• _Task brief_:
Read the entries below and pull out each line with the string "computer".
[Data shown — start]
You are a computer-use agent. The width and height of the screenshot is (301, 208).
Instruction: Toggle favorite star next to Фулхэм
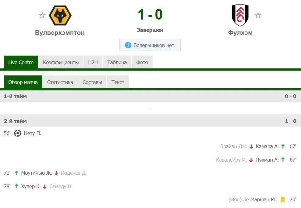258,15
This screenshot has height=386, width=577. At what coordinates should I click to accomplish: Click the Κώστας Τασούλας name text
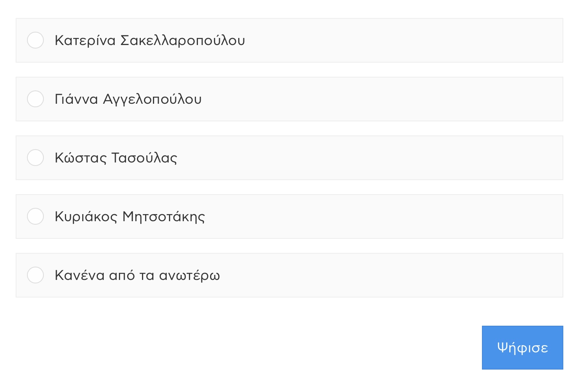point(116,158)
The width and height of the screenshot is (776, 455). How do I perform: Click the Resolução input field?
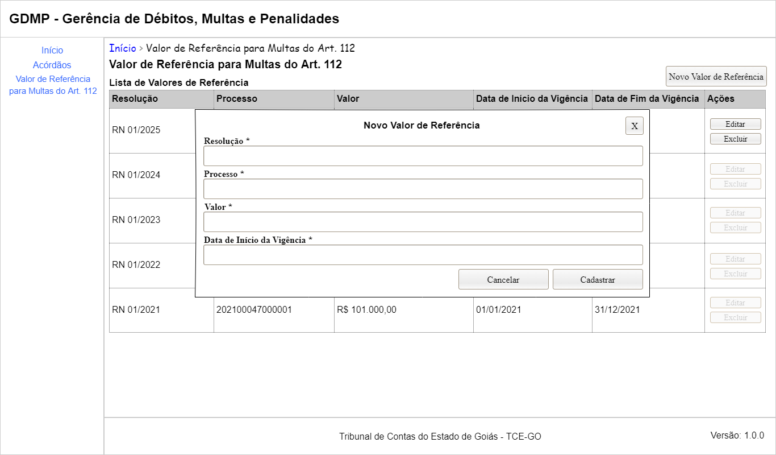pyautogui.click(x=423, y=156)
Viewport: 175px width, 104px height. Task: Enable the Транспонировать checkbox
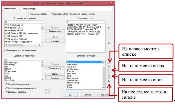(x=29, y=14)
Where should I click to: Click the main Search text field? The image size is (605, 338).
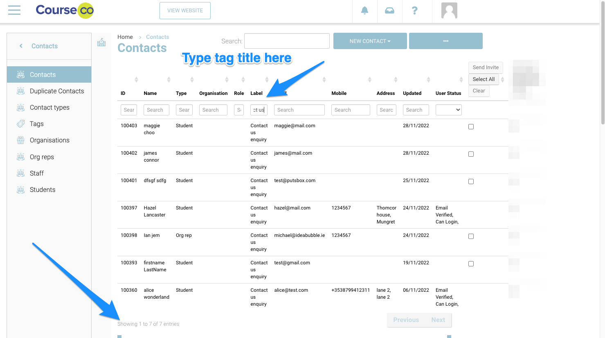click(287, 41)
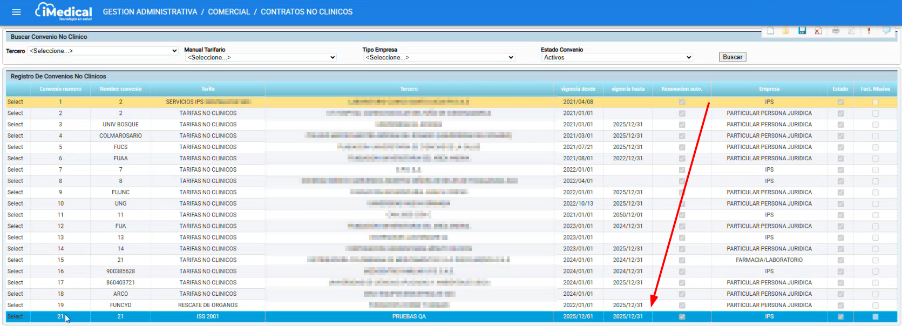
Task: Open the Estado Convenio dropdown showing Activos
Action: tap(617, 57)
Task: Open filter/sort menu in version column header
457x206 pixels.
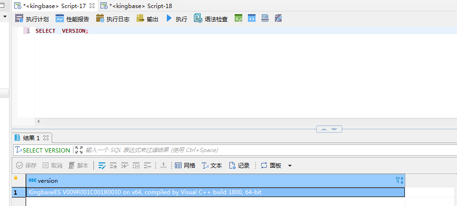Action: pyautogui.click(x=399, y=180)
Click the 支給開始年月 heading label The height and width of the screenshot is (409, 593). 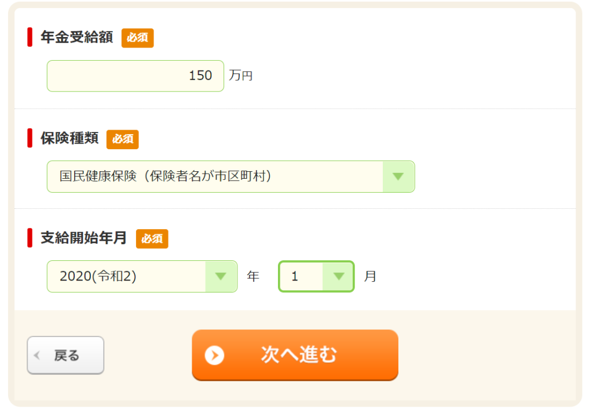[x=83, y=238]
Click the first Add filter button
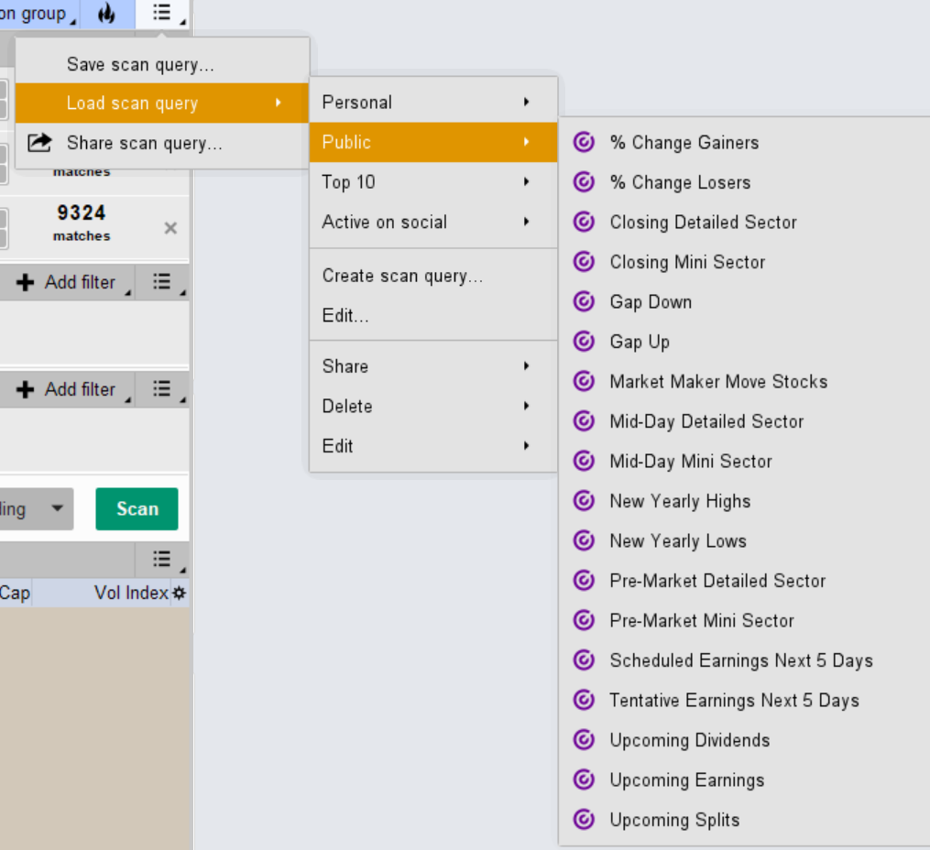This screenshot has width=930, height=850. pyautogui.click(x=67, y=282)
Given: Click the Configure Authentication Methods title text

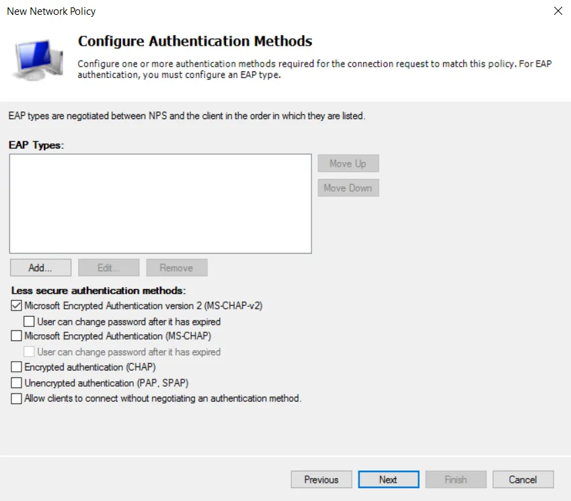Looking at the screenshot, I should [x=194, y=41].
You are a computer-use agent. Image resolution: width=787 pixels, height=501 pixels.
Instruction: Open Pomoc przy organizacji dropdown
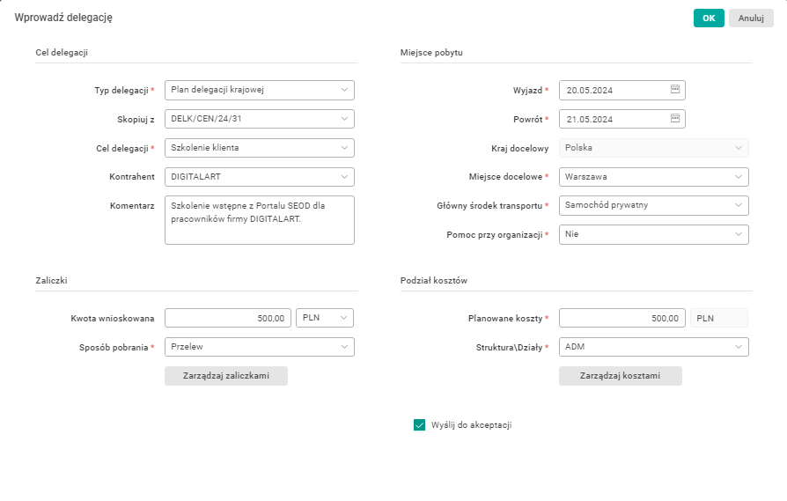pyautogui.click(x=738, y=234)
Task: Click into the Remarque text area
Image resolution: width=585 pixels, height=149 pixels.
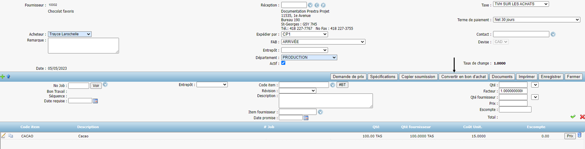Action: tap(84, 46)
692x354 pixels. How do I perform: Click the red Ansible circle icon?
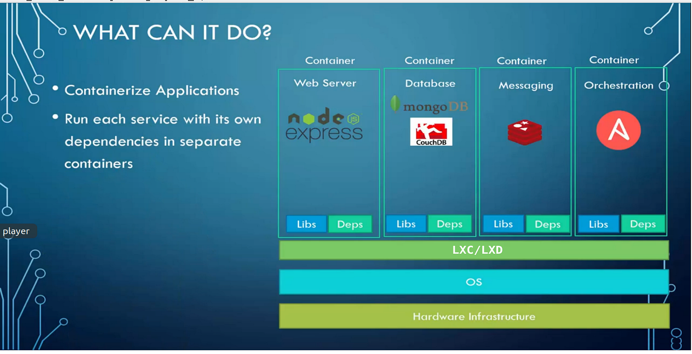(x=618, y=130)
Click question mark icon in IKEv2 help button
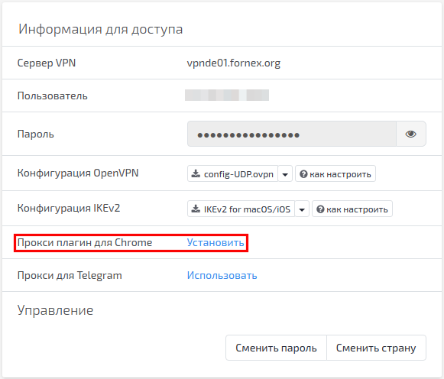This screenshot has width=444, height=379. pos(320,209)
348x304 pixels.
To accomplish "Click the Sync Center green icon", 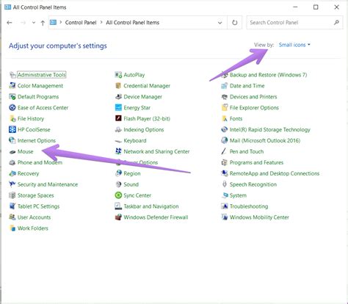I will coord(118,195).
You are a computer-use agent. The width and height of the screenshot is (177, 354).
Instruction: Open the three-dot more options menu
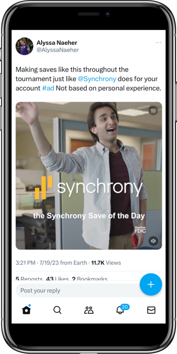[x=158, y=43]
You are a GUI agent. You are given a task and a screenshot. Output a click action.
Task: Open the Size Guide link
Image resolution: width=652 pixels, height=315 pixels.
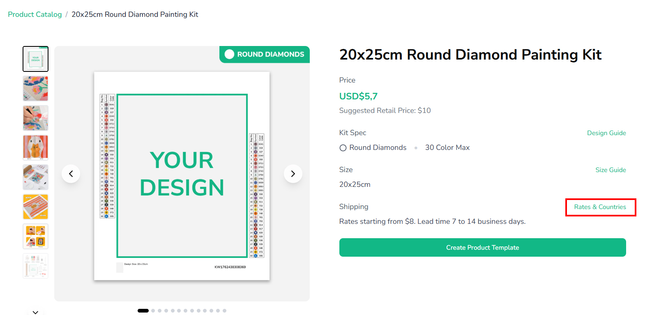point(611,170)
[Data shown — finish]
• _Answer to this exercise_:
You are a computer-use agent. The width and height of the screenshot is (301, 208).
You are a computer-use agent. Image resolution: width=787 pixels, height=501 pixels.
You are a computer-use agent. The width and height of the screenshot is (177, 354).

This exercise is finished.